MATERIAL FOR THIS EXERCISE START

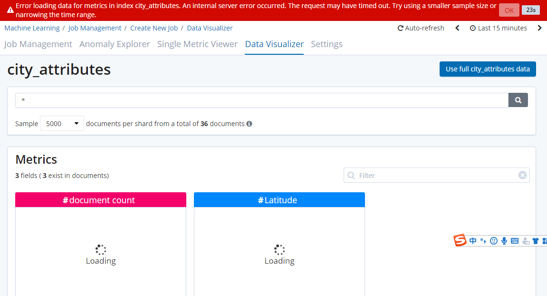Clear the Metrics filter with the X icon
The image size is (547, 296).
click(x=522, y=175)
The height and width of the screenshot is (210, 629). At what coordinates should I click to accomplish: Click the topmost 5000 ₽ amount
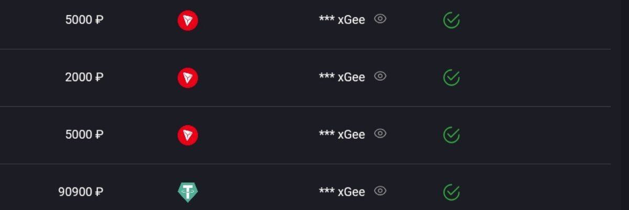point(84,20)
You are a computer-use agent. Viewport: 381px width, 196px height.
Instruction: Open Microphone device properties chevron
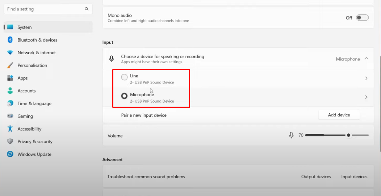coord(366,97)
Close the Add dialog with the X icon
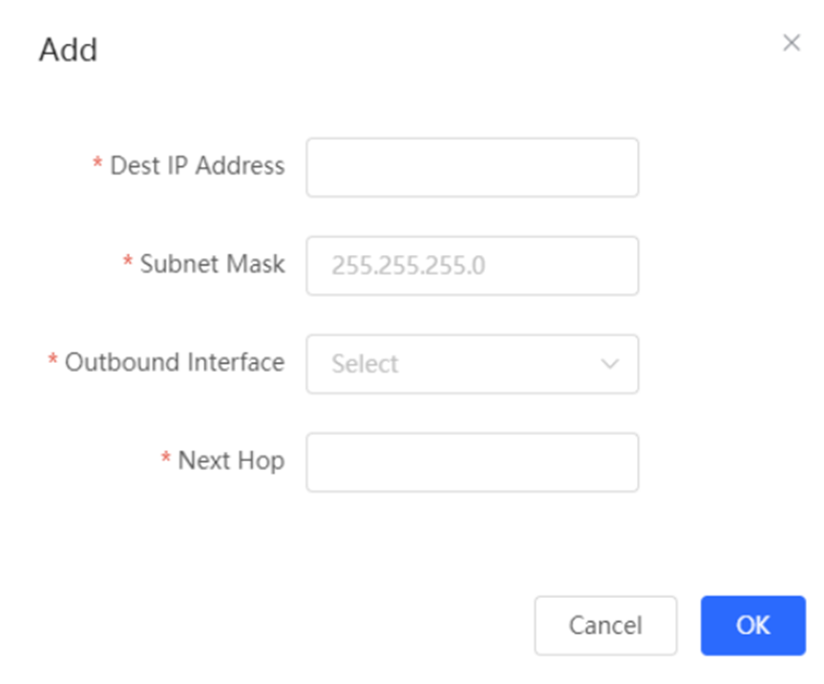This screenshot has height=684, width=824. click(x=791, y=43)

MATERIAL FOR THIS EXERCISE END

__PROBLEM DESCRIPTION__: From the line containing "Instruction: Open Microphone" down to the last line of the entries above, copy each line exactly and nothing more. Leave pictures out.

__ANSWER TO THIS EXERCISE__:
Instruction: Open Microphone device properties chevron
coord(366,97)
Close the Add dialog with the X icon
This screenshot has height=684, width=824. click(x=791, y=43)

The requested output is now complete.